### Dataset rows
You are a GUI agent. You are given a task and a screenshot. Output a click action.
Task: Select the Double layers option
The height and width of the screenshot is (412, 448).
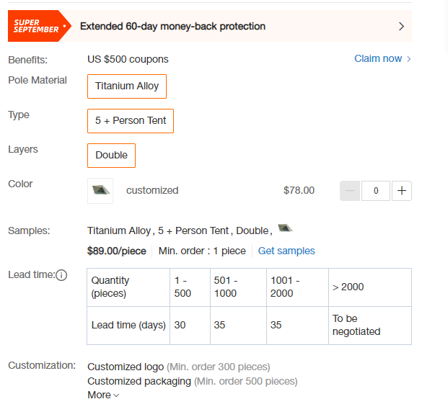(x=111, y=156)
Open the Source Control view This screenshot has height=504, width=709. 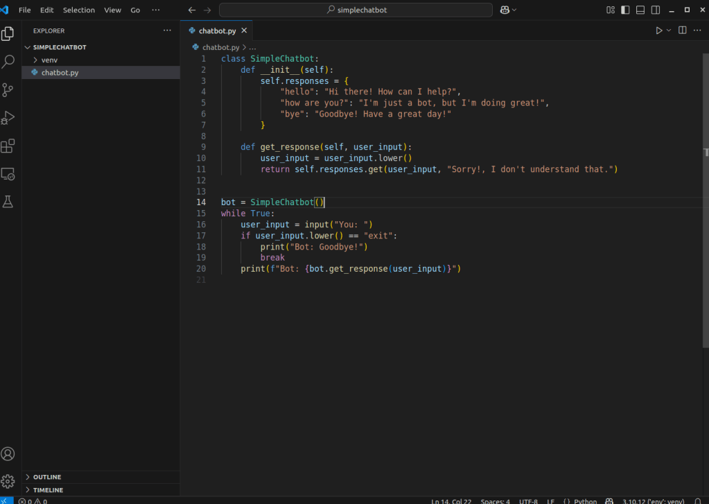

### WHAT IS BEING ASKED
Could you rewrite the material above, changing "screenshot" to "screen capture" everywhere it appears and keeping everything else the same, with the pictures left out of your answer?

### OUTPUT BELOW
You are a GUI agent. You are given a task and a screen capture. Output a click action.
Task: Select the Double layers option
The height and width of the screen capture is (412, 448).
(x=111, y=156)
Open the Source Control view This screen capture has height=504, width=709. 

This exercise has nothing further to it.